We call an arithmetic function any element of $\mathcal{F} (\mathbb{N}\setminus \{0\} , \mathbb{C})$. We endow $\mathcal{F} (\mathbb{N} \setminus \{0\}, \mathbb{C})$ binary operation convolution and defined by $(f*g) (n): = \sum_{d|n}{f (d) g (n/d)}$ that is commutative and associative.

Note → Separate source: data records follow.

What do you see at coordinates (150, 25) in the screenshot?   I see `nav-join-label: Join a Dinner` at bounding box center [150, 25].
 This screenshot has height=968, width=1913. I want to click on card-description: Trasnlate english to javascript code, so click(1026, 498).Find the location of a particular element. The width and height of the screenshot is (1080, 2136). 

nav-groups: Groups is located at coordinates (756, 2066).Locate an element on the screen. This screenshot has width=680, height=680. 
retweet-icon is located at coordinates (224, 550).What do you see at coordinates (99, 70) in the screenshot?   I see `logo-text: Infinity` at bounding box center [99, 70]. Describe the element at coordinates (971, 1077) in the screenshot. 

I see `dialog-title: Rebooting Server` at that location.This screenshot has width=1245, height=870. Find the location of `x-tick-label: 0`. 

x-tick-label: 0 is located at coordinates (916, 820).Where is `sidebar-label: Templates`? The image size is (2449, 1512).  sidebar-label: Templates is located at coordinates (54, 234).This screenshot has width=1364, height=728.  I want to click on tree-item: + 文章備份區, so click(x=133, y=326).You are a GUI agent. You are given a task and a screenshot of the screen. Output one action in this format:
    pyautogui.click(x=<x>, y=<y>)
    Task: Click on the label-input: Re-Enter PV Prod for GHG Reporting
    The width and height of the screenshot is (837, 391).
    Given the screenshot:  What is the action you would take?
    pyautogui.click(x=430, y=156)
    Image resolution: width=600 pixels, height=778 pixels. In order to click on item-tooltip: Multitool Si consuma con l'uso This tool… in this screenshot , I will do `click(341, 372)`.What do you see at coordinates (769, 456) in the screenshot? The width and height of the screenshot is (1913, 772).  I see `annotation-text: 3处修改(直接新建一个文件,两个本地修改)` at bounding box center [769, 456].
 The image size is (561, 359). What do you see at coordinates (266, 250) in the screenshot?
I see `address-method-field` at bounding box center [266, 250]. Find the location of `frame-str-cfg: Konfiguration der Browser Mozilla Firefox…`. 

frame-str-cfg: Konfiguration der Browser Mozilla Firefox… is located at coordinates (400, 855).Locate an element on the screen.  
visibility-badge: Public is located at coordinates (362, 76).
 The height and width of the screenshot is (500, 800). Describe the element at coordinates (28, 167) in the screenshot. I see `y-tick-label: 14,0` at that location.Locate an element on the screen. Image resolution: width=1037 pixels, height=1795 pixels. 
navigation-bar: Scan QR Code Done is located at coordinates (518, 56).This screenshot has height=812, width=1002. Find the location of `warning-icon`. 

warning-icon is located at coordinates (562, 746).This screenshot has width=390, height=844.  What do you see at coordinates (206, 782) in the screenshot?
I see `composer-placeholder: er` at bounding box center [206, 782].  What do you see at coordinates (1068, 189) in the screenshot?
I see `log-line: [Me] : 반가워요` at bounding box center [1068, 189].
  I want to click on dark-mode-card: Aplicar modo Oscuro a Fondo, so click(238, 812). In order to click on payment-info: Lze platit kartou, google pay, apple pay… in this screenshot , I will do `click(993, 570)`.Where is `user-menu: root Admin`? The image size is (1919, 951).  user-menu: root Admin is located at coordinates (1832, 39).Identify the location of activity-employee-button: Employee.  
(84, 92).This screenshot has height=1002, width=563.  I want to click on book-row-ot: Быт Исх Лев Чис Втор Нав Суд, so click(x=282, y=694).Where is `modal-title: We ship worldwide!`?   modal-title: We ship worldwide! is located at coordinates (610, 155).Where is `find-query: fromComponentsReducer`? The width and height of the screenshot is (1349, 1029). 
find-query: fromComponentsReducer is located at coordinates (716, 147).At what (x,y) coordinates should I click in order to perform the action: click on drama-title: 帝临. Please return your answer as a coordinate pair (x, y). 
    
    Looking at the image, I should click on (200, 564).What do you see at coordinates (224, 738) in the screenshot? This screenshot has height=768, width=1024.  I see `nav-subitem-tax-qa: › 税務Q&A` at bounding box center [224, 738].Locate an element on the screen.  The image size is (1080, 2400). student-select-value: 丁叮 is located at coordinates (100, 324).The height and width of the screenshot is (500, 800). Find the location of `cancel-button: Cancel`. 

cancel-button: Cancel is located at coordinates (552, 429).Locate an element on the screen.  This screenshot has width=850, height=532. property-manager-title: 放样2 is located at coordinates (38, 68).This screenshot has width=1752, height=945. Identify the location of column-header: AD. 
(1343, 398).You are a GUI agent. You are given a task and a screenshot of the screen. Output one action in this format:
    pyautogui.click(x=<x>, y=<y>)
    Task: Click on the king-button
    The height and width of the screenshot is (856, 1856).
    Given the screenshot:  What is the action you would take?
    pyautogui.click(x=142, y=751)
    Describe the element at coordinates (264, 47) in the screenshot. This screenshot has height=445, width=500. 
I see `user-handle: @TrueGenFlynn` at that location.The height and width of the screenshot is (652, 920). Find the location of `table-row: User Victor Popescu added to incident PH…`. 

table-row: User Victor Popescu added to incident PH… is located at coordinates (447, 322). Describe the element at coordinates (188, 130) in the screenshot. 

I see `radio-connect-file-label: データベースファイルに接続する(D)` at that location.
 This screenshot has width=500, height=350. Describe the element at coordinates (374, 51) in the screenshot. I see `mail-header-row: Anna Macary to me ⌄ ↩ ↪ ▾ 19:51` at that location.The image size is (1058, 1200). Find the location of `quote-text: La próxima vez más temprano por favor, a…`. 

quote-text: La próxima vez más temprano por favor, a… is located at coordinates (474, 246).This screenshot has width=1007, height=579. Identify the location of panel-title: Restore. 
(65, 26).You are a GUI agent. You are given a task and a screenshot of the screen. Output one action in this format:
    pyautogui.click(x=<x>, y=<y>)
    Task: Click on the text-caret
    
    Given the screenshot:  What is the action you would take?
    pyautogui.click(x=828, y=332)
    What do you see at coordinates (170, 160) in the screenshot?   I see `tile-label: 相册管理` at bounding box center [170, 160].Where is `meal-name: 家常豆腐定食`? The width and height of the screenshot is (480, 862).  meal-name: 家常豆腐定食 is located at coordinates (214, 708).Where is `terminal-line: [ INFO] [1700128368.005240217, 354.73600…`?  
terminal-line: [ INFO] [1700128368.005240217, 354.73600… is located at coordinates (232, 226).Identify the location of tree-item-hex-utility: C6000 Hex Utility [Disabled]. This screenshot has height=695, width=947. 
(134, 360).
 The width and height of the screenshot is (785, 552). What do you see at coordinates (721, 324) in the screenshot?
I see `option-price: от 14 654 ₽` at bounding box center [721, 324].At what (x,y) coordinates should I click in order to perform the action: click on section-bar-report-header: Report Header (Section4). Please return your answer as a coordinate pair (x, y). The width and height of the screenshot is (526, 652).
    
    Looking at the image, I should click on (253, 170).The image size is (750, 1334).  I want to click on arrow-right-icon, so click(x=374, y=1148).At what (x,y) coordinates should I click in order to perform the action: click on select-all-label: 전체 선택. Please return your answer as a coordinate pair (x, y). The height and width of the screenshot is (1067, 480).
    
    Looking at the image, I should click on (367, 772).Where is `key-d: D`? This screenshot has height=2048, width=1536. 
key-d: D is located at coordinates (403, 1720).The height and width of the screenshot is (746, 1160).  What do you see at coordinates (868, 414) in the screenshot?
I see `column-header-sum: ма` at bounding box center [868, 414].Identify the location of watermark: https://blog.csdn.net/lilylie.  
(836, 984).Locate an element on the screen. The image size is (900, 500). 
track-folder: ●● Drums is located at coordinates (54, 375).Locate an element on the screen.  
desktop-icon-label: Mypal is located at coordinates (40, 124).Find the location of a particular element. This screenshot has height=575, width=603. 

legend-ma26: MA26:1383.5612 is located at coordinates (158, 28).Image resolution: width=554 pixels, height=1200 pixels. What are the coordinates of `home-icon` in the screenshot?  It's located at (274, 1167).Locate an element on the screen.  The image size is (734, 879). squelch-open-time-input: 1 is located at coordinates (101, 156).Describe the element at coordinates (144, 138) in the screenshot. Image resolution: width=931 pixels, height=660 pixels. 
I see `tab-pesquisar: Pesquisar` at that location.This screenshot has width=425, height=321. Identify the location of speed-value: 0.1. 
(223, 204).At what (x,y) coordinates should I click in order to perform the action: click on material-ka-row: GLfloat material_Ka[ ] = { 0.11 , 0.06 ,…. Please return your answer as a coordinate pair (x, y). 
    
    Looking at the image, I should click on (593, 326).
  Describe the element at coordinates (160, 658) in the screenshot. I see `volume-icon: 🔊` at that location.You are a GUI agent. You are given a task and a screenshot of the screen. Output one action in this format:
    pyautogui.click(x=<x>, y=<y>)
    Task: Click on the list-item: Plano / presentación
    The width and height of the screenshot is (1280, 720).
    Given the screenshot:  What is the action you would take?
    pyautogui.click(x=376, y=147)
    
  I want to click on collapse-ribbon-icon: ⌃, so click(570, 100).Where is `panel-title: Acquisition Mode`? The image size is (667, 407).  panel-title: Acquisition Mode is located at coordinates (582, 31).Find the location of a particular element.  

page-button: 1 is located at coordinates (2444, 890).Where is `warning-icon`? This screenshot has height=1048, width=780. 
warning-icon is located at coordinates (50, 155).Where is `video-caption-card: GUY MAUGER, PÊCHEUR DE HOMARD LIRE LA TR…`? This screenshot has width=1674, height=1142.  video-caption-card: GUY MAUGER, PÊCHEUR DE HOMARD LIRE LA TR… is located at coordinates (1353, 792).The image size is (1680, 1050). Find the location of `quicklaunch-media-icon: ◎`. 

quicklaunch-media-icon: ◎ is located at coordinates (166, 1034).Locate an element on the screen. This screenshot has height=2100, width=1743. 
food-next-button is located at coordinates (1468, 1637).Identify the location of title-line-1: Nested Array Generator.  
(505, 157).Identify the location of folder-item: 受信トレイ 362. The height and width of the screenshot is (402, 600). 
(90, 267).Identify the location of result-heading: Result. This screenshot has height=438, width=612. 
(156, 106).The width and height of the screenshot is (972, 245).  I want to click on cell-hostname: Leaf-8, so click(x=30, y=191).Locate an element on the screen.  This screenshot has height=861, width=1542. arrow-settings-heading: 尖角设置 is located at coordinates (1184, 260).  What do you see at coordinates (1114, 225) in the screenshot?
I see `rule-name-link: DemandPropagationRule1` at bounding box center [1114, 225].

We consider the function $\tau_k \in \mathcal{F} (\mathbb{N}\setminus \{0\} , \mathbb{C})$ defined by $$\tau_k = \underbrace{1*...*1}_{k \text{ times}}$$ where $1\in \mathcal{F} (\mathbb{N}\setminus \{0\}, \mathbb{C})$ denotes the constant function being equal to $1$. When $n \in \mathbb{N}\setminus \{0\} $, I see if $k=1$ (resp, $2$) then $\tau_1(n)=1$ (resp, $\tau_2(n)= \# \{\text{ divisor of n}\}$)

My problem why, for $k\geq 2$: $$ \tau_k(n) =\# \{(m_1,...,m_k)\in (\mathbb{N}\setminus \{0\})^k : m_1...m_k = n\} $$

Assume $\tau_k(n) = \# \{(m_1 , \dots , m_k) \in \mathbb{Z}_+^k | m_1 \dots m_k = n \} $

Then

\begin{align*} (\tau_k \ast 1 )(n) & = \sum_{d |n} \# \{(m_1 , \dots , m_{k}) \in \mathbb{Z}_+^{k} | m_1 \dots m_{k} = \frac{n}{d} \} \\ & = \sum_{d |n} \# \{(m_1 , \dots , m_{k}) \in \mathbb{Z}_+^{k} | m_1 \dots m_{k}d = n \} \\ & = \# \{(m_1 , \dots , m_{k},d) \in \mathbb{Z}_+^{k+1} | m_1 \dots m_{k}d = n \} \\ & = \tau_{k+1}(n) \end{align*}